2. Meurtre de l’assuré par le bénéficiaire

Le dispositif est d’une grande netteté : lorsque le bénéficiaire est condamné pour avoir volontairement donné la mort à l’assuré – ou au contractant –, il perd le bénéfice du contrat. L’article L. 132-24 ne discute pas l’assurabilité du risque ; il attache à la condamnation pénale une sanction civile ciblée, limitée à la personne du bénéficiaire reconnu coupable. La finalité est double et classique : empêcher tout profit tiré d’un crime et préserver la fonction protectrice de l’assurance-vie au profit des titulaires légitimes, dans un esprit voisin de l’indignité successorale.

La condition déterminante tient à l’intention homicide juridiquement constatée et à l’imputabilité pénale du décès. Sont visés les crimes intentionnels contre la vie (meurtre, assassinat, empoisonnement), que le bénéficiaire soit auteur, coauteur ou complice dès lors qu’il est condamné en cette qualité. À l’inverse, l’homicide involontaire ou des violences volontaires ayant entraîné la mort sans intention de la donner ne déclenchent pas le mécanisme légal : faute d’intention homicide, L. 132-24 ne s’applique pas. La lettre même du texte – « a été condamné pour avoir donné volontairement la mort » – impose une reconnaissance pénale de culpabilité ; une simple suspicion, une instruction en cours ou une hypothèse d’enquête ne suffisent pas. En pratique, tant qu’aucune condamnation n’est intervenue, le bénéficiaire ne peut être écarté sur ce fondement (la doctrine et la jurisprudence rappellent que la culpabilité « non élucidée » ne fonde pas la privation de droits).

Lorsque la condamnation fait défaut parce qu’il n’y a qu’une tentative, la loi adopte une solution intermédiaire : le souscripteur peut révoquer la stipulation au profit du bénéficiaire même si celui-ci l’a déjà acceptée (C. assur., art. L. 132-24, al. 3). Il s’agit d’une exception expresse au régime d’irrévocabilité de l’acceptation (C. assur., art. L. 132-4) justifiée par la gravité du comportement : un projet criminel, resté au stade de la tentative, ne doit pas figer irréversiblement la clause bénéficiaire.

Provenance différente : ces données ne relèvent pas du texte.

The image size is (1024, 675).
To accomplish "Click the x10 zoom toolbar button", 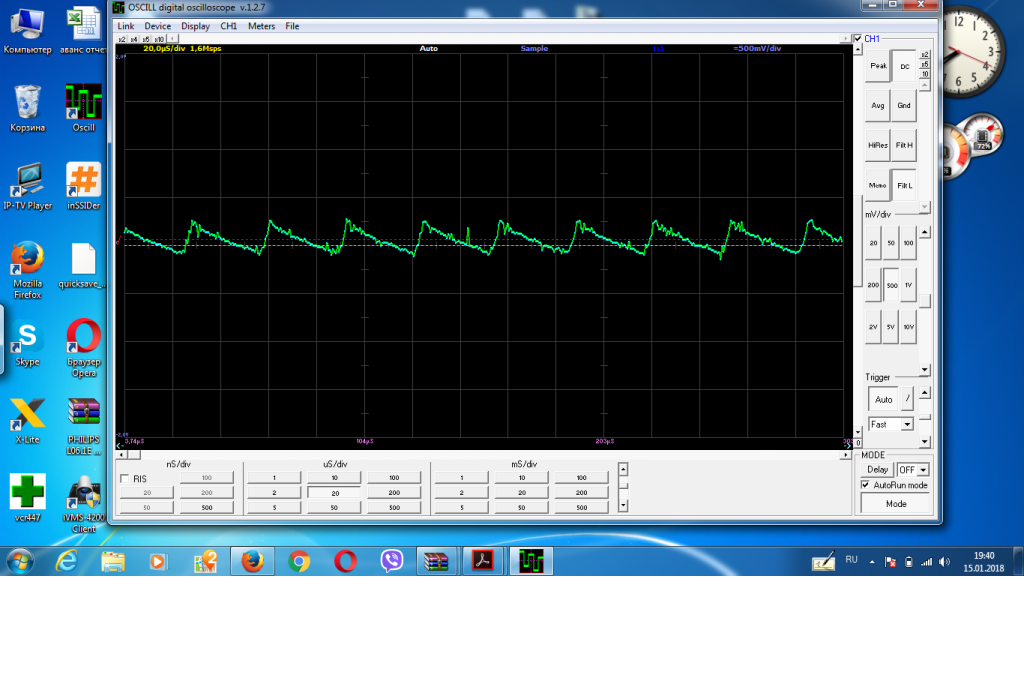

La portée de la sanction est strictement personnelle. Le contrat ne s’éteint pas : il « cesse d’avoir effet à l’égard du bénéficiaire » condamné. La garantie demeure et se réattribue selon la clause bénéficiaire au profit des autres bénéficiaires désignés ; à défaut, l’assureur verse au souscripteur ou à ses ayants droit le montant de la provision mathématique (formule du texte), sauf stipulation désignant un bénéficiaire subséquent (C. assur., art. L. 132-24, al. 2). En cas de pluralité de bénéficiaires, seule la quote-part du condamné est retranchée ; les co-bénéficiaires non impliqués conservent leur droit dans la proportion prévue, et la fraction retranchée suit la cascade prévue par la police (bénéficiaires de rang suivant, puis, à défaut, versement de la provision mathématique au souscripteur/ayants droit). La même mécanique joue lorsque la condamnation vise le meurtre du contractant (et non de l’assuré) : le bénéficiaire meurtrier est écarté, mais la valeur accumulée reste affectée aux titulaires légitimes.

Sur le terrain probatoire, l’assureur ne peut se contenter d’indices : l’exclusion légale suppose la production d’une condamnation pénale du bénéficiaire pour homicide volontaire ou participation intentionnelle à celui-ci. À l’inverse, une relaxe ou un acquittement pour absence d’intention homicide font obstacle à l’application de L. 132-24 (sans priver l’assureur d’autres moyens éventuels, étrangers à ce texte). La répartition des rôles est claire : le juge pénal constate l’infraction et la culpabilité ; le juge civil en tire les effets assurantiels strictement prévus par la loi, sans étendre ni restreindre son champ (v. la présentation constante en doctrine : Kullmann ; Groutel ; Beignier).

L’ensemble dessine une politique cohérente : là où, pour le suicide, le législateur module la garantie dans le temps afin de préserver l’équilibre assurantiel, il écarte purement et simplement le bénéficiaire criminel afin d’éviter tout aléa moral insoutenable et de garantir que l’assurance-vie protège les proches, non qu’elle rémunère un crime.